According to the legend, during AD 270, while Valentine was still imprisoned by the evil Emperor Claudius, he fell in love with the blind daughter of his jailer. His love for her, and his great faith, was said to have miraculously healed her blindness. Before Valentine's sentence was carried out and he was stoned and beheaded, he signed a farewell message to her, 'From Your Valentine'.
The legend is so sweet and divine. It makes me wonder - how can some men have the heart to use Valentine's name to get into a girl's pants?
As a teenager growing up in Indonesia, I remember Valentine's Day as a day when I received - again - pink cards with pre-printed text in English, 'Be My Valentine, yada ... yada ...' I don't think that my admirers at that time even understood what the words meant. Bluntly translated, 'Be My Valentine' could mean 'Be My Beheaded Saint'.
Indonesians, mostly youngsters, celebrate the sacred day on February the 14th as a Lovers' day. A day when they express their feelings toward the people they love and care for by giving candies, flowers, cards or taking them to a restaurant for a romantic dinner for two. But why? Why such loving acts only on February the 14th? And why pink, I wonder? Most of them do not even know the story behind the celebration.
Do these people realise that Valentine's Day originated from a pagan celebration, practised by the Romans eight hundred years before the establishment of Valentine's Day itself? In those days, the Mid-February celebration was held to commemorate young men's rite of passage and worship the god Lupercus. The celebration featured a lottery in which young men would draw the names of teenage girls from a box. The girl assigned to each young man in that manner would be his sexual companion during the remainder of the year. Nowadays there are people who practise a similar method to obtain green cards.

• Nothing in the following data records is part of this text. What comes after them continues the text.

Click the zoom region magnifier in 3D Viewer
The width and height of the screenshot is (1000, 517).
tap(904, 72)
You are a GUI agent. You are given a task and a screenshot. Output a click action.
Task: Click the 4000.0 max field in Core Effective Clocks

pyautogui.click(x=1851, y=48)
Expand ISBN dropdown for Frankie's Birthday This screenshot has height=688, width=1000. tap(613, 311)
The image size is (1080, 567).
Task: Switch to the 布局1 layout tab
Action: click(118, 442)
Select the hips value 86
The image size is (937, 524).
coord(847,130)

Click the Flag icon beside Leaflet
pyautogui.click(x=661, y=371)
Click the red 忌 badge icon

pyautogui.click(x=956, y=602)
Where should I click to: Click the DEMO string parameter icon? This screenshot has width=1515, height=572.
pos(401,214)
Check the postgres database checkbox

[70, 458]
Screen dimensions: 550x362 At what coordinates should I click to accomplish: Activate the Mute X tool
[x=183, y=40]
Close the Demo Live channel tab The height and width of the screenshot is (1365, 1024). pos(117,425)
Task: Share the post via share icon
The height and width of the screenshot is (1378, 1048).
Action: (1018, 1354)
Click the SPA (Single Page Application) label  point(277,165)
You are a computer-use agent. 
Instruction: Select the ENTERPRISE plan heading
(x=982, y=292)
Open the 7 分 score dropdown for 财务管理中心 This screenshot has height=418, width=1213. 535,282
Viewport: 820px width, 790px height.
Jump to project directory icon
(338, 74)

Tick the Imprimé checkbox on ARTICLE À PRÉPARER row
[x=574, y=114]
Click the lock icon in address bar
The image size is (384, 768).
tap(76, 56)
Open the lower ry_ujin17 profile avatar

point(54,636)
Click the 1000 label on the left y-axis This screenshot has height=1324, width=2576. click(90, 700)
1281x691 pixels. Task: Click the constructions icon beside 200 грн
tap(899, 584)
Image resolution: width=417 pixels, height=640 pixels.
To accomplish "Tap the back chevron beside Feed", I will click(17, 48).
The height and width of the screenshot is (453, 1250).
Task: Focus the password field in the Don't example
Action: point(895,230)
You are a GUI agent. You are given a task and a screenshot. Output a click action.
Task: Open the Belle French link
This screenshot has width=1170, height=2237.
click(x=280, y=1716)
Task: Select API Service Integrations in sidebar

In an effort to do away with the pagan festival, the Pope ordered a slight change in the lottery system. Instead of the names of young women, the box would contain the names of saints. Both men and women were allowed to draw from the box, and the game was to emulate the ways of the saint whose name they drew during the rest of the year. You can imagine how excited those hot-blooded Roman lads were about the changes. Then, instead of the pagan god Lupercus, the Church named Saint Valentine as a suitable patron saint of love, to take his place. And that's how the Love Day started.
As for my cheapskate friend Michael, he believes that Valentine's Day is just another day when guys have to reach deep down into their pockets. Hey, pink roses, chocolate, or worse - a Bvlgari pendant still costs a helluvah lot of money. Yes, just like other celebrations these days, the Lovers' Day has been heavily commercialised too. That's why I sort of agree with Michael, it's a good idea to stay away from complicated things. Do people actually believe that they need a specific day, or an excuse, to express their feelings toward the people they say they love? Honestly, if you love somebody so deeply, do you only show your appreciation once a year, or three times a year or five times a day? Don't you think that you should express your affection every chance you get - or at least as long as the feeling of love lasts?
As for me, I am convinced that Valentine's Day was actually invented for those half-witted people amongst us who actually need to be reminded that it's time to say 'I love you'.
But I still can't figure it out - what the appalling pink colour has to do with it?